◆ **Set problem**:
Pull out every line of the records that contains the string "perform", and copy each such line in full.

**********

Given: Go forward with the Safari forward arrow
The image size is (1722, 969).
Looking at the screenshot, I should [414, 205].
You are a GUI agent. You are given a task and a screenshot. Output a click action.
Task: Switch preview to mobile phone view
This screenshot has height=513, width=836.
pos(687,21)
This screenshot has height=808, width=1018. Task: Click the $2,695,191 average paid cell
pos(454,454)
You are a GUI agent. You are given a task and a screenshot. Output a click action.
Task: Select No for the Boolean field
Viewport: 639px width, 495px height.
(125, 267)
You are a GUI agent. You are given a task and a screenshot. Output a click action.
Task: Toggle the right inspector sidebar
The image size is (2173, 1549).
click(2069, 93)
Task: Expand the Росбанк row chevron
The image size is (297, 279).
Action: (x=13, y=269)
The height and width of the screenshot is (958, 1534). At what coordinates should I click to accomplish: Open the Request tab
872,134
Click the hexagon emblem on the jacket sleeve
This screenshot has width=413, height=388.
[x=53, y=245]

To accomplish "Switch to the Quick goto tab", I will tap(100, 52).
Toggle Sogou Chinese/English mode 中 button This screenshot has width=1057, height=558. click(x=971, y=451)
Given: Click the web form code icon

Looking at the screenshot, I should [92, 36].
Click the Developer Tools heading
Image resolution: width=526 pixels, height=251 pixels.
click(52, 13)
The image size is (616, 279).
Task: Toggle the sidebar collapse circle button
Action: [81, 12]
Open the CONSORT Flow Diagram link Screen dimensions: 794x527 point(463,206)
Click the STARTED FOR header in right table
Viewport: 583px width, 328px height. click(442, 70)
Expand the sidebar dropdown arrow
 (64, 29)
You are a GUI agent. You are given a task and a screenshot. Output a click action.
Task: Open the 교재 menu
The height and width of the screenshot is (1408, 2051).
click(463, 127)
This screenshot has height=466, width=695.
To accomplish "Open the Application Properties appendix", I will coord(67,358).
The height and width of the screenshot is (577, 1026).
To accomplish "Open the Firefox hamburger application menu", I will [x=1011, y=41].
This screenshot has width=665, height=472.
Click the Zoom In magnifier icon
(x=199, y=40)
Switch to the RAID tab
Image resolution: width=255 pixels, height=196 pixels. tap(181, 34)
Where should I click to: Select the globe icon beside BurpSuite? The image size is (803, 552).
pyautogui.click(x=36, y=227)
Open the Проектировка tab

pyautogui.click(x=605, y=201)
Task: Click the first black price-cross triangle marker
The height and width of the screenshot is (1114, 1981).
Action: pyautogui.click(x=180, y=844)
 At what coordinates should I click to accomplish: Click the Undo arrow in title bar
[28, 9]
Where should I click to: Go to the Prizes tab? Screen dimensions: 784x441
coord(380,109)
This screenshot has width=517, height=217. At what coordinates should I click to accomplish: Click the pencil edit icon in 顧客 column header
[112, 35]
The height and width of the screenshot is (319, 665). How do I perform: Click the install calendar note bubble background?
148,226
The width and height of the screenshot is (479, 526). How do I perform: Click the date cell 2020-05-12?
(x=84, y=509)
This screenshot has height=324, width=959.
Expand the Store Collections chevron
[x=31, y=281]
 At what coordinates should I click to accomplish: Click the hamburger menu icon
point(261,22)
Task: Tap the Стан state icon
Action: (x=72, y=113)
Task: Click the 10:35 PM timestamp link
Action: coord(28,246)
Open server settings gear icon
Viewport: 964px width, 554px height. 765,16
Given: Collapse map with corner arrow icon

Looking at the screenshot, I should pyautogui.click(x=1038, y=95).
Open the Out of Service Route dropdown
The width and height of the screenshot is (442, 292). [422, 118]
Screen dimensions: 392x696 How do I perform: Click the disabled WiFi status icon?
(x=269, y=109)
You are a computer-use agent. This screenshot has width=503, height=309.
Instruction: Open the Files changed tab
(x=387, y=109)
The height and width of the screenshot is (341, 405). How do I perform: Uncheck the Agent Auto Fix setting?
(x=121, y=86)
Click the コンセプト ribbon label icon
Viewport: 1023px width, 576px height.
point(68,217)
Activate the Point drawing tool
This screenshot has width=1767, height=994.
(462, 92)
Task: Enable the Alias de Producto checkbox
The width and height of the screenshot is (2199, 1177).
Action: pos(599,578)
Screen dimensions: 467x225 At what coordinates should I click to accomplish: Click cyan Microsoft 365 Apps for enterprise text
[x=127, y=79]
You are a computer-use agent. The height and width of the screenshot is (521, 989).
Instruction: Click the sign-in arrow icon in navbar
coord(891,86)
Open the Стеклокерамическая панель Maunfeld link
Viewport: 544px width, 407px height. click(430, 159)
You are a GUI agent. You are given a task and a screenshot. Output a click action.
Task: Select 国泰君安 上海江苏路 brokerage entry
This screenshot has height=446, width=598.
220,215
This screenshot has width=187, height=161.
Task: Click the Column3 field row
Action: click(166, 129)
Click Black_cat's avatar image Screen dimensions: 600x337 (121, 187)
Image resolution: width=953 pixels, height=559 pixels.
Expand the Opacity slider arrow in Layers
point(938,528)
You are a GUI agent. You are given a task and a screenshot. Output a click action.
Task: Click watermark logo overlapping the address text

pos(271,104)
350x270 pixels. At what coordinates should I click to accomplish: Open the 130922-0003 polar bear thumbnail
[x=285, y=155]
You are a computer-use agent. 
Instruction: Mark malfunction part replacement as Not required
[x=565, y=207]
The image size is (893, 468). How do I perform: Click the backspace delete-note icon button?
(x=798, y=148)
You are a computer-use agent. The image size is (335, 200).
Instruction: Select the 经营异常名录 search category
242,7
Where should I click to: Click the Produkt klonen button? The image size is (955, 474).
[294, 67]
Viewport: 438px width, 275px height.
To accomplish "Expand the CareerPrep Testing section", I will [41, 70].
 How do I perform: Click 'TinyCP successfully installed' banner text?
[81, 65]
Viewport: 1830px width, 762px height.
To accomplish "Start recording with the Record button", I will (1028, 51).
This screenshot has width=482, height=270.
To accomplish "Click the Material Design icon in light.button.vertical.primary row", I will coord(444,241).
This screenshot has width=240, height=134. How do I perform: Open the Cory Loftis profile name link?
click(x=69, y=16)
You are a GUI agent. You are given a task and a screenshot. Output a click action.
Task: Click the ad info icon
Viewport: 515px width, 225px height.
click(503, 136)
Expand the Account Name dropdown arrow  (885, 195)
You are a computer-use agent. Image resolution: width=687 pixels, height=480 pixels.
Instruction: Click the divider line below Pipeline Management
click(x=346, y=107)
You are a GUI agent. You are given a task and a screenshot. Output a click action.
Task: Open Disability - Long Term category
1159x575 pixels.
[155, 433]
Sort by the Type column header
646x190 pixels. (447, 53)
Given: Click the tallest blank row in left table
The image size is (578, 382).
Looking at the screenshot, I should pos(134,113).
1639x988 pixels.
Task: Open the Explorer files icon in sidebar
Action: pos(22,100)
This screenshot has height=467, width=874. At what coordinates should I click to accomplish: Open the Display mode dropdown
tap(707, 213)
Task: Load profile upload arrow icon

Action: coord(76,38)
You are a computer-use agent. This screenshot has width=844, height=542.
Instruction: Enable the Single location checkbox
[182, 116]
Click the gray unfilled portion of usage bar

**********

◆ **Written answer**:
The height and width of the screenshot is (319, 665). How do I perform: Click the install calendar note bubble background?
The width and height of the screenshot is (479, 526). How do I perform: Click the date cell 2020-05-12?
Screen dimensions: 392x696 How do I perform: Click the disabled WiFi status icon?
The height and width of the screenshot is (341, 405). How do I perform: Uncheck the Agent Auto Fix setting?
The image size is (893, 468). How do I perform: Click the backspace delete-note icon button?
 How do I perform: Click 'TinyCP successfully installed' banner text?
This screenshot has width=240, height=134. How do I perform: Open the Cory Loftis profile name link?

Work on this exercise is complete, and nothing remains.